Hacker News new | ask | show | jobs
by saulrh 3541 days ago
I'm just surprised as the absolute magnitude of the number. Virginia has hundreds of thousands of unemployed right now; 54 is probably within measurement error. Even if they're off by orders of magnitude, 500 is a drop in the bucket, and 5000 is barely noticeable. It just seems weird to me that that number is big enough to be worth trumpeting from the hills.
4 comments

Latest unemployment figures for VA show a 3.9% unemployment rate with 152,545 unemployed in the state.
It's good PR to bring more tech companies; it signals there's a talent pool in the area, because high tech companies are established there.
This amount of job growth seems typical at first blush.

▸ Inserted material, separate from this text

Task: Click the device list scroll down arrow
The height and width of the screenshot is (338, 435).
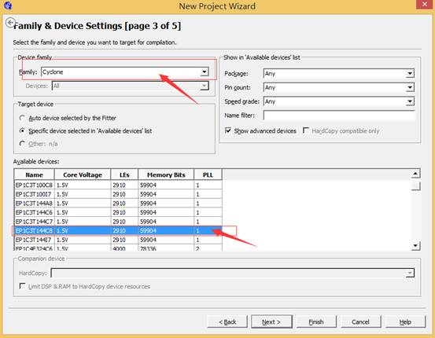Action: point(415,246)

A haphazard sampling [1] of job creation announcements in Virginia as a result of state grants reveals:

April 2013: 25 jobs in secure document and card printing

March 2014: 40 jobs in new lumber mill

August 2014: 25 jobs in manufacturing coating spray for aircraft turbine parts

August 2014: 25 jobs in new lumber mill

August 2014: 500 jobs in parts for automotive engines

October 2014: 75 new jobs in parts of automatic transmissions

December 2014: 97 new jobs in HQ consolidation for medical device company

April 2015: 160 new jobs in food processing for fruits

May 2015: 100 jobs in lighting fixture manufacturing

January 2016: 50 jobs in tamper-evident label manufacturing

February 2016: 50 jobs in ingredients for cosmetic and pharmaceutical industries

March 2016: 15 jobs in new lumber mill

March 2016: 1800 new jobs in client support and consulting

September 2016: 50 jobs in paper towel manufacturing

[1] http://www.virginiabusiness.com/search/google?q=jobs+grant

On top of 54 jobs there are additional tax on profit + all indirect benefits, more computer hardware maintenance, HVAC install and maintenance, etc...
Usually the big tax gain for the locality is property tax on the equipment located within the data center.
Not sure that all municipalities charge a tax on the servers. However they get taxes on power and utilities like water. Also a larger base of utilities means the capital costs are spread across more billing.
They may not all do so, but the largest data center concentrations in the US are in Loudoun County, VA and in the Dallas/Fort Worth areas. You will pay local tax on your equipment in both locations.